### Required tasks
1. List every stretch of wording that appears inside quotation marks in the passage about Prisicella below.
2. Copy out the passage about Prisicella below from "I met her at" up to and including "Garden Valley projects.".

### Passage given

---------------

I met her at the March 24 neighborhood meeting I have described earlier (see the above-noted "Chance to Communicate...." article) where a raffle included her giving away 20 pieces of her jewelry, samples of which she later showed me at her home, which was, like the meeting, in the Heritage View residential development. Prisicella proudly noted that her work is "elegant", and it is here in two small doses for further sharing and hopefully active interest....
Posting this tiny exhibit is intended partly to encourage a quick update on her business (!), and also to promote her wishes for her neighborhood this past March, voiced perhaps deliberately in part within the idea of beauty and appearance, but largely from the sense of pride she wants other neighbors to have in what has risen on the site of the Garden Valley projects.
Prisicella said "I hope that they keep it like it is - beautify it, pick it up - what it's gonna hurt? How you live is where you live [and] we all must bring about [the change we want]."

---------------

### Supplied information

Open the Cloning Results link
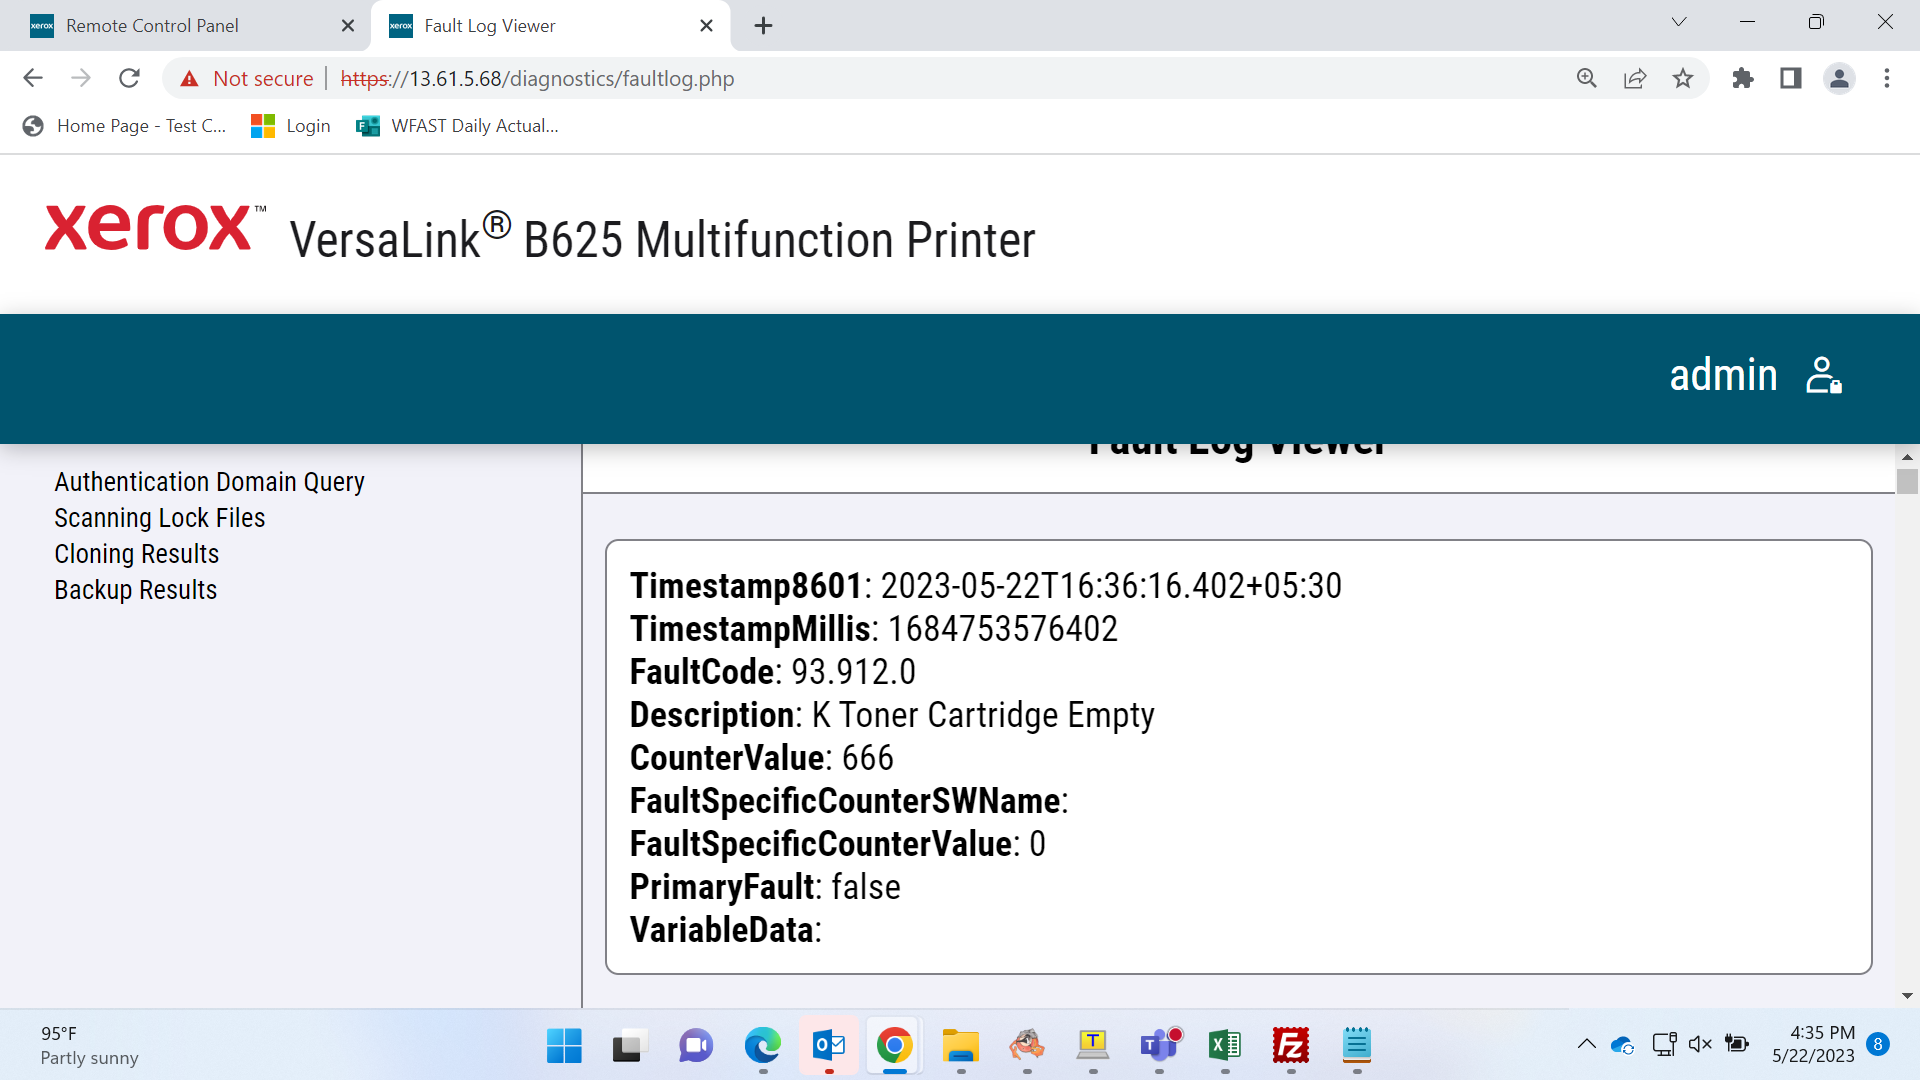Viewport: 1920px width, 1080px height. coord(136,554)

---------------

### Responses in order
1.
1. "Chance to Communicate...."
2. "elegant"
3. "I hope that they keep it like it is - beautify it, pick it up - what it's gonna hurt? How you live is where you live [and] we all must bring about [the change we want]."

2.
I met her at the March 24 neighborhood meeting I have described earlier (see the above-noted "Chance to Communicate...." article) where a raffle included her giving away 20 pieces of her jewelry, samples of which she later showed me at her home, which was, like the meeting, in the Heritage View residential development. Prisicella proudly noted that her work is "elegant", and it is here in two small doses for further sharing and hopefully active interest....
Posting this tiny exhibit is intended partly to encourage a quick update on her business (!), and also to promote her wishes for her neighborhood this past March, voiced perhaps deliberately in part within the idea of beauty and appearance, but largely from the sense of pride she wants other neighbors to have in what has risen on the site of the Garden Valley projects.